Biases in estimated vegetation indices from observations under cloudy conditions
Abstract. Field observations of vegetation indices (VIs) from drones and aircraft provide higher spatial resolution than satellites. Vegetation indices are derived from ratios of spectral reflectivity measurements. The reflectivity is measured in a relative way by periodic reference measurements over reflectance panels. This requires cloud-free or at least stable cloud conditions between reflectance panel measurements. This assumption is often violated, with the effect that wavelength-dependent scattering and absorption of radiation by clouds lead to a distortion of the below-cloud spectral downward irradiance F↓(λ) and thus affects estimates of VIs.

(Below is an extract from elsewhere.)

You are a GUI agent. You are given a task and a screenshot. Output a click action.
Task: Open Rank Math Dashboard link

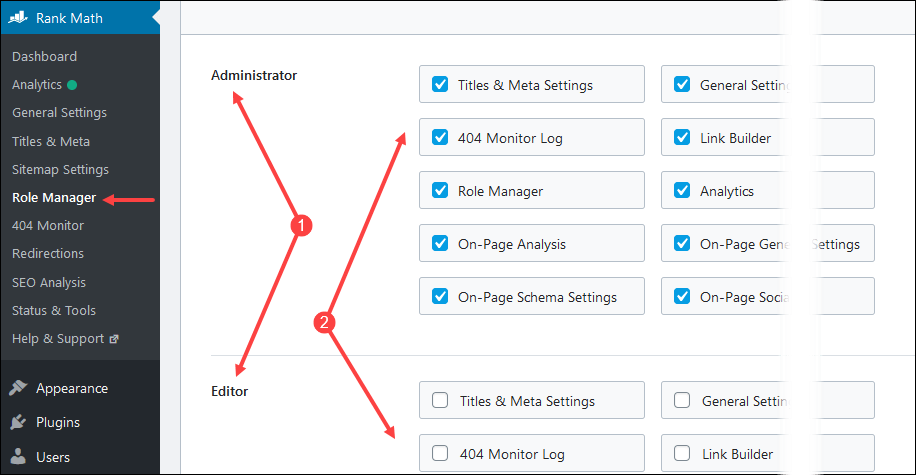44,57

This paper presents combined atmosphere-vegetation radiative transfer (RT) simulations to systematically investigate cloud-induced biases in remotely sensed VIs derived from below-cloud measurements. The biases in VIs have been investigated for the general case of two-band VIs, and for the special cases of the normalized difference vegetation index (NDVI), the normalized difference water index (NDWI), and the enhanced vegetation index (EVI). For the general case of two-band VIs the lowest sensitivity to cloud changes was found for wavelength combinations below 1400 nm and outside the water vapor absorption bands. The NDVI was found to be almost insensitive to changes in cloud conditions, while greater biases were identified for the NDWI. The EVI was also found to be susceptible to cloud changes, leading to biases of 0.36 in the selected example with biases in the estimated leaf area index of 1.3.